In this video (BlueWorldTV, 2013), underwater photographer Jonathan Bird manages to record the systematic release of coral reproductive material at night. With military precision, huge batches of eggs and sperm are released all at once into the seawater. These massed releases are a part of a survival strategy, where safety in numbers increases the chances of one of the gamete bundles, as Bird calls them, will progenate the next generation of coral.
Once fertilised, the gamete bundles settle on the seafloor. Now called polyps, the individual cells form colonies, using limestone to create skeletons to support themselves or as a means of defense by shaping them into sharpened spines known as spicules. Colonies grow when their constituent polyps undergo cell division, and colonies that meet merge to form even larger colonies. Each polyp, though sometimes possessing its own brightly coloured tissue, can also take on colours from algae (known as zooxanthellae) that they host within their bodies. These algae provide nutrients for the polyp, although there are also coral species that feed on plankton and even small fish.

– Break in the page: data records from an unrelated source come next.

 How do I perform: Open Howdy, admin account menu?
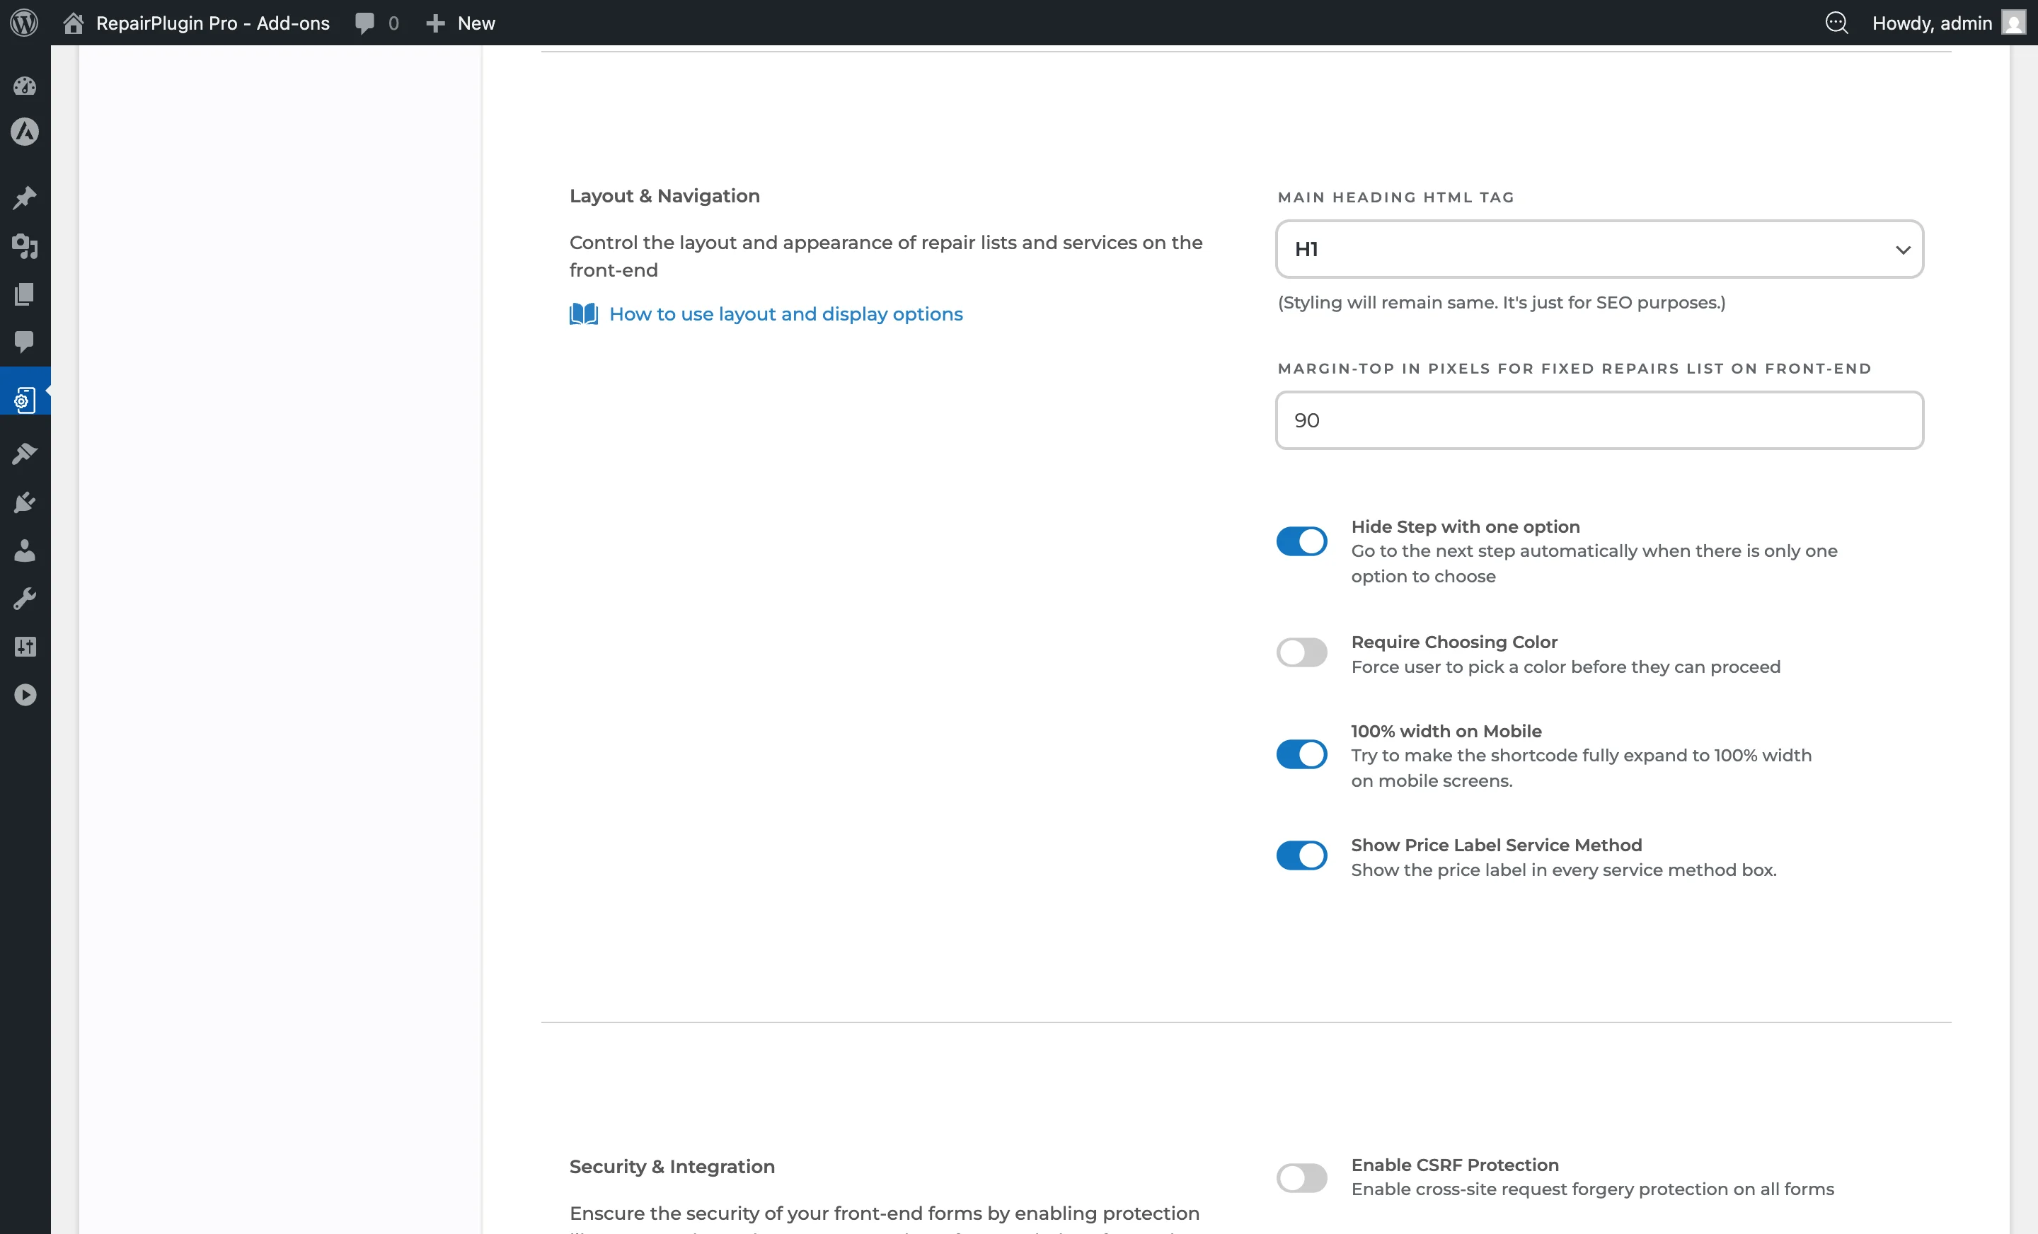click(x=1933, y=22)
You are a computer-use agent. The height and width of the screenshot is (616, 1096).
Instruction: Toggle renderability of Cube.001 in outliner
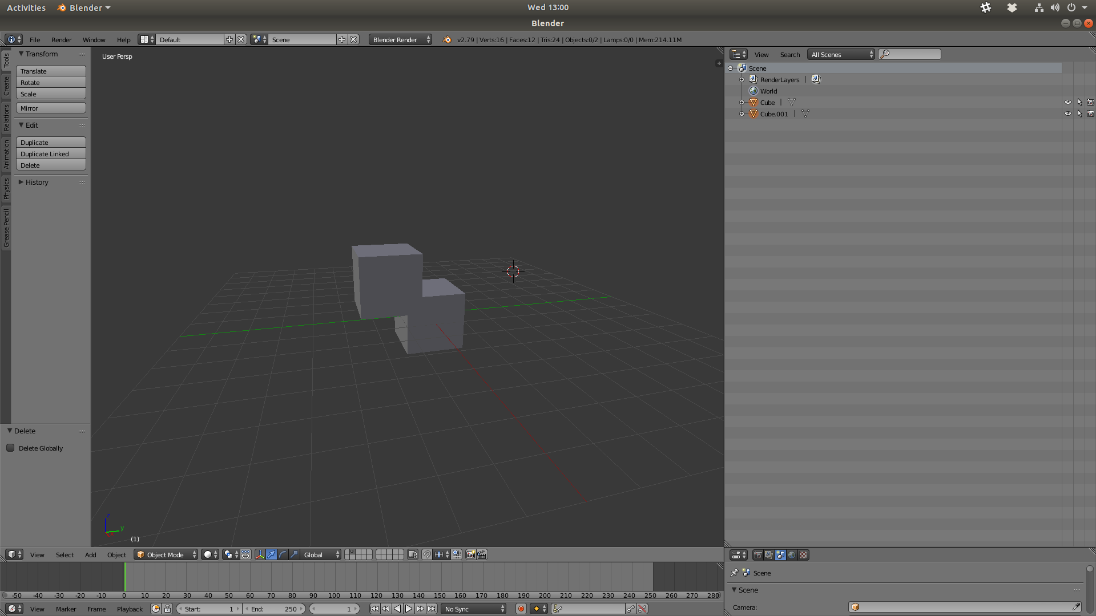1090,114
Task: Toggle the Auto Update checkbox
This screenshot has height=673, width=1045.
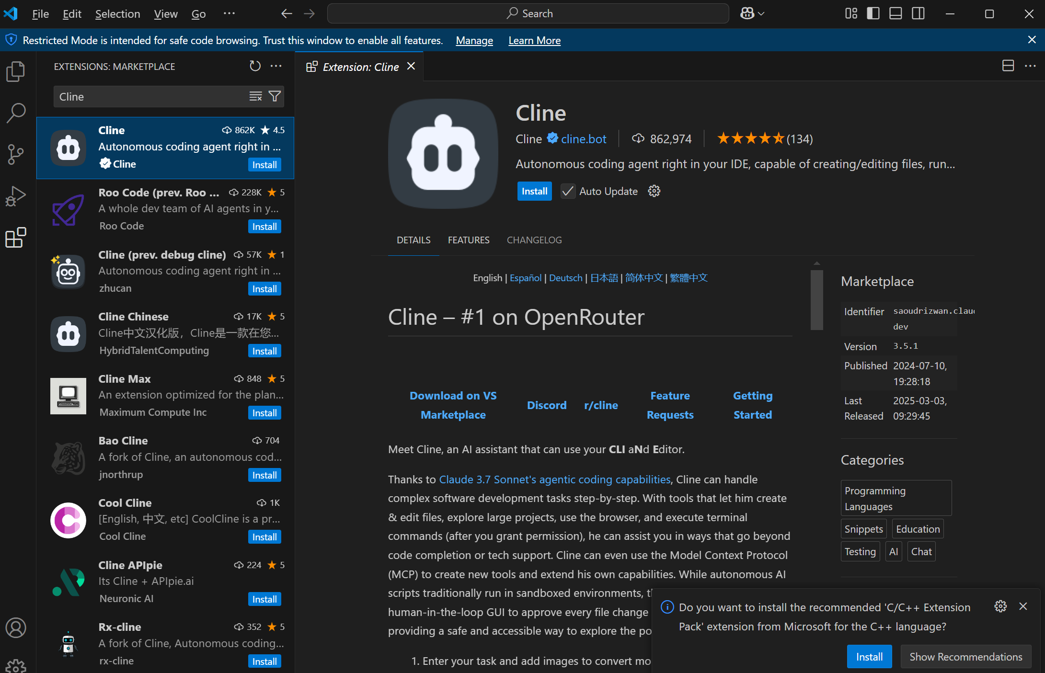Action: pyautogui.click(x=568, y=191)
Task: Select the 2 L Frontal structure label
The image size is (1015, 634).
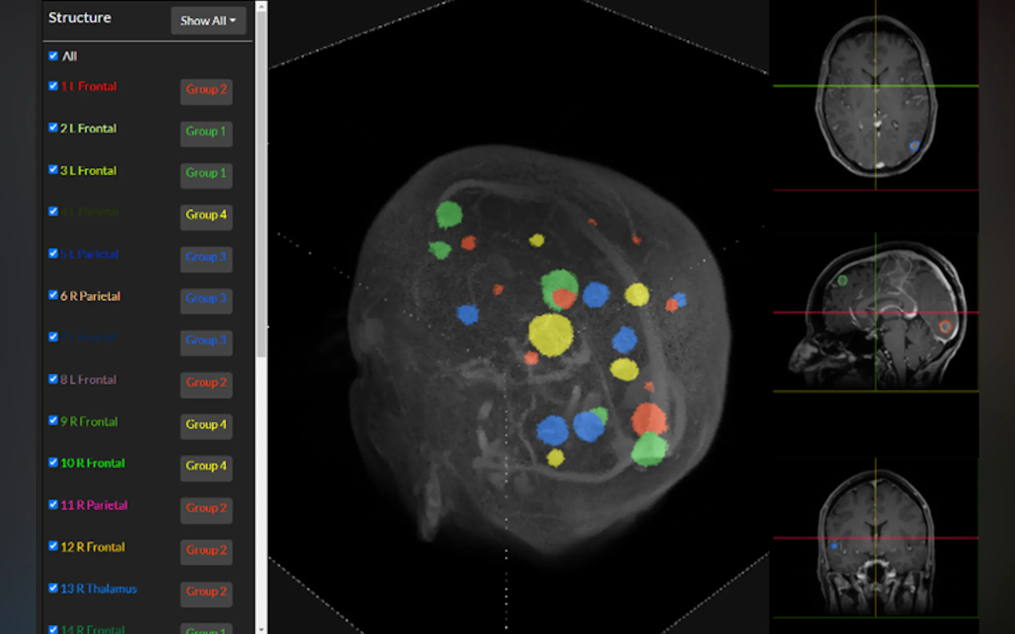Action: [89, 128]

Coral are basically split into two distinct types: soft coral and hard coral. Soft corals are the fashioniastas of the reef, with vibrant colours of pinks and oranges. Besides their spicules, soft coral lack a proper skeleton and are thus gelatinous, swaying in the ocean currents while their polyps wave their tiny, feathery tentacles in the water. Given their soft texture, soft corals are easy targets for predators, but they will not go down without a fight. Certain species of soft corals secrete foul-tasting chemicals or poisons while others resort to spiny spicules as defense mechanisms.
Hard coral, on the other hand, are slightly different. These types of coral create hardened limestone skeletons for themselves, eventually forming colonies of millions of individual polyps. Unlike their soft coral cousins, which can double or even triple the size of their colonies annually, hard coral generally manage a modest one to one-and-a-half centimetres of growth per year. They are the true building blocks of the reef and, given time, can reach truly massive sizes.
Both types of coral are fundamental to a substantial portion of the world’s marine biodiversity. Although covering less than one percent of the world’s seafloor, coral reefs support around one quarter of all the world’s marine species.